How can we cut energy use, increase energy security, reduce pollution and greenhouse gas emissions, and send less money to people who fund terrorists and hate-America campaigns?
Here are three suggestions:
• Raise standards. Congress recently required that within 12 years the average new vehicle attain 35 mpg. The Department of Energy requires that major appliances meet efficiency benchmarks. These and other standards could be stricter.
• Inform consumers. Refrigerators, air conditioners and other major appliances are labeled so that consumers can purchase the most energy-efficient models. They should be more ardently encouraged to do so.
• Impose taxes to raise energy prices. Raising taxes is never popular, but the first two approaches have proven insufficient.
Energy prices are going to rise no matter what we do. We can either use taxes to promote conservation or end up paying more anyway by driving up demand for energy to appease our ever-growing appetite. One way we keep money inside the United States; the other way we send more money to those who would do us harm.
How high should such taxes be? On gasoline, how about $4 per gallon?
A $4 gas tax that sent pump prices to about $7.50 per gallon would cause widespread apoplexy. And of course, our politicians are going in the opposite direction, with John McCain and Hillary Clinton seeking votes by proposing to eliminate the federal gasoline tax for the summer. Apparently, they think Americans should use more gasoline and import more oil, thereby pushing up oil prices and sending more money to OPEC.

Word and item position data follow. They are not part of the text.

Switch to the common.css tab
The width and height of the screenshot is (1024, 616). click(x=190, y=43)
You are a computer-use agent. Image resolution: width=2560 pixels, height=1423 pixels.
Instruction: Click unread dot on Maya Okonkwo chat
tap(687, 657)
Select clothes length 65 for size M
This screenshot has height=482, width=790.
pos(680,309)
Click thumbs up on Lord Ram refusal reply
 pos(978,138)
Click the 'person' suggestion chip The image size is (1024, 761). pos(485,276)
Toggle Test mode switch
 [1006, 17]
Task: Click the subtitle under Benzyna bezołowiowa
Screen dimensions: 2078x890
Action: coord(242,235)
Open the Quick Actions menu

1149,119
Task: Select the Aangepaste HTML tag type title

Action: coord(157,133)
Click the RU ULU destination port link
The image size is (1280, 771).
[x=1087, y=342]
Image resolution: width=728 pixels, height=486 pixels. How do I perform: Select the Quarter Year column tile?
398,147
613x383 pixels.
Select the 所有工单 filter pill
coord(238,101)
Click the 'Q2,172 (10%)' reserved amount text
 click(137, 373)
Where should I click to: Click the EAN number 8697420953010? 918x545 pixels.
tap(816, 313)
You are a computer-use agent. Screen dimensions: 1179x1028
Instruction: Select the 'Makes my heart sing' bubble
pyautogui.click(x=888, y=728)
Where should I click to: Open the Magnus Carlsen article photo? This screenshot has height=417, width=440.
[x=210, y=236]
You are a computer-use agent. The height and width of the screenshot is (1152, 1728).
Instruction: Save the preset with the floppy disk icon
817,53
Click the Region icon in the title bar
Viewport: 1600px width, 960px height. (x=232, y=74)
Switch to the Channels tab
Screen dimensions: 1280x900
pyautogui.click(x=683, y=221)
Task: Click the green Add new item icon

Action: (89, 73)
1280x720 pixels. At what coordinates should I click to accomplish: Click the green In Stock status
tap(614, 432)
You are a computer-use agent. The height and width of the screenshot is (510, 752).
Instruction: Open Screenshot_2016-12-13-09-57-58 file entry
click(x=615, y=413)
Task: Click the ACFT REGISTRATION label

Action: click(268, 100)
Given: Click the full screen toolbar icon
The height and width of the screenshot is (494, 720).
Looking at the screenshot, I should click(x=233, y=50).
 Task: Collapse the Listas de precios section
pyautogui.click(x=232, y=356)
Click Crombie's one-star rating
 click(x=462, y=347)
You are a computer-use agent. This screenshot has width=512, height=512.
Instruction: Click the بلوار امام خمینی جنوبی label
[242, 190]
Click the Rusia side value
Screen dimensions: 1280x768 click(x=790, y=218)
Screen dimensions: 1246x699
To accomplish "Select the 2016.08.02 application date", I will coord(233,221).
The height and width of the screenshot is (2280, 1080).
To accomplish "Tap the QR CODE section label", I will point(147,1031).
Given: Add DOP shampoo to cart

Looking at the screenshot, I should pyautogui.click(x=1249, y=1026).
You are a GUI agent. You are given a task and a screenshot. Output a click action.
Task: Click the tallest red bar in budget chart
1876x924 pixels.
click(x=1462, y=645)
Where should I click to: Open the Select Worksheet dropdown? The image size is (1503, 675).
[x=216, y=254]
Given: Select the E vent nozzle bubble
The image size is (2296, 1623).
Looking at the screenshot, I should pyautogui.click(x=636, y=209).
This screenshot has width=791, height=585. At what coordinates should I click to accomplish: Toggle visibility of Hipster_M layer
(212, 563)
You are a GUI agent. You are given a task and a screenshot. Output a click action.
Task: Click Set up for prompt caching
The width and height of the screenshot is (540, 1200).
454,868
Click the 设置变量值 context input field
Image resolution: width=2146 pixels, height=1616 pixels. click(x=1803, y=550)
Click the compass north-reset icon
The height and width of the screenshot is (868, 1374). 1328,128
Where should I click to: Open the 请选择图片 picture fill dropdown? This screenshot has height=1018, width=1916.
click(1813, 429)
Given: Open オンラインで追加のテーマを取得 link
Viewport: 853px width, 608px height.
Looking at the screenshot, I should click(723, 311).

Keep in mind, Europeans tax gasoline heavily and pay about $8.50 per gallon -- which has encouraged them to buy fuel-efficient vehicles, drive fewer miles and use mass transit -- but their standard of living is high and their economies healthy.
There are ways to handle the downsides of a $4 gas tax -- which includes the burden it would impose on lower-income Americans. For instance, we could use some of the $600 billion in annual revenue a $4 gas tax would raise to exempt the first $20,000 of income from the Social Security tax.
Americans would hate any increase in gas taxes, but the path we are on will lead to higher oil prices anyway, more pollution, a drain on our economy and more conflict in the Middle East.
The era of cheap energy is over. If we don't face up to that now, get ready to beg Iran, Venezuela and Saudi Arabia to have pity on us.